Answer these questions from the abstract on congenital myasthenic syndromes:
(a) Which two genes does it identify as novel genes whose mutations cause a congenital myasthenic syndrome?
(b) Where in muscle is ALG14 shown to be concentrated?
(c) Which mutation was found to severely reduce ALG2 expression?

= EXTRACT PROVIDED =
^^^^^^^^

Brain (2013) 136: 944-56
» View abstract
Congenital myasthenic syndromes are a heterogeneous group of inherited disorders that arise from impaired signal transmission at the neuromuscular synapse. They are characterized by fatigable muscle weakness. We performed linkage analysis, whole-exome and whole-genome sequencing to determine the underlying defect in patients with an inherited limb-girdle pattern of myasthenic weakness. We identify ALG14 and ALG2 as novel genes in which mutations cause a congenital myasthenic syndrome. Through analogy with yeast, ALG14 is thought to form a multiglycosyltransferase complex with ALG13 and DPAGT1 that catalyses the first two committed steps of asparagine-linked protein glycosylation. We show that ALG14 is concentrated at the muscle motor endplates and small interfering RNA silencing of ALG14 results in reduced cell-surface expression of muscle acetylcholine receptor expressed in human embryonic kidney 293 cells. ALG2 is an alpha-1,3-mannosyltransferase that also catalyses early steps in the asparagine-linked glycosylation pathway. Mutations were identified in two kinships, with mutation ALG2p.Val68Gly found to severely reduce ALG2 expression both in patient muscle, and in cell cultures. Identification of DPAGT1, ALG14 and ALG2 mutations as a cause of congenital myasthenic syndrome underscores the importance of asparagine-linked protein glycosylation for proper functioning of the neuromuscular junction. These syndromes form part of the wider spectrum of congenital disorders of glycosylation caused by impaired asparagine-linked glycosylation. It is likely that further genes encoding components of this pathway will be associated with congenital myasthenic syndromes or impaired neuromuscular transmission as part of a more severe multisystem disorder. Our findings suggest that treatment with cholinesterase inhibitors may improve muscle function in many of the congenital disorders of glycosylation.

^^^^^^^^

= SUPPLIED DATA =
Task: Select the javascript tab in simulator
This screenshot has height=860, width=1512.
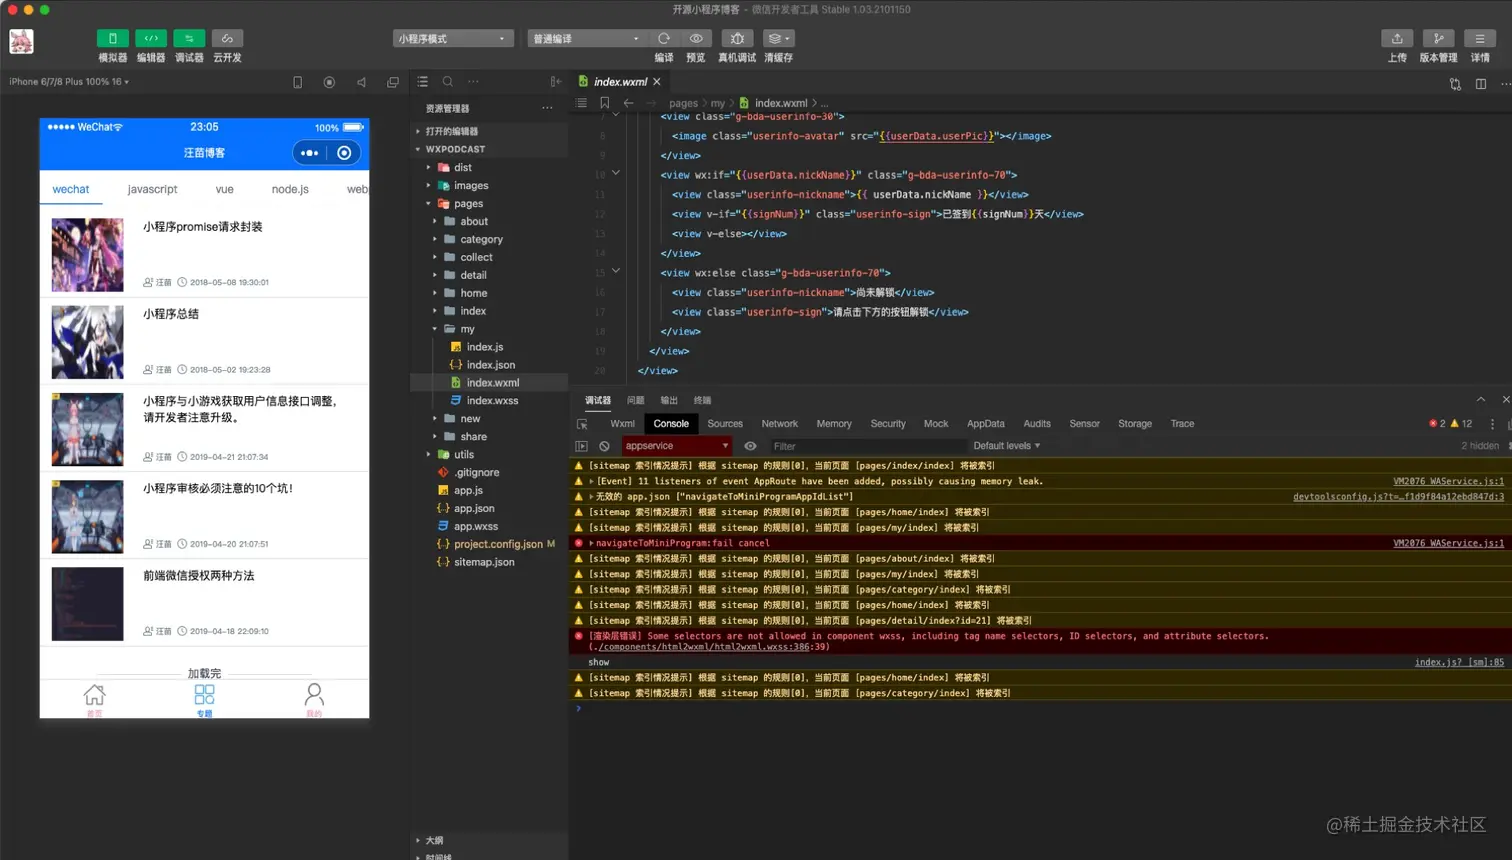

^^^^^^^^

= TASK OUTPUT =
(a) ALG14 and ALG2
(b) At the muscle motor endplates
(c) ALG2p.Val68Gly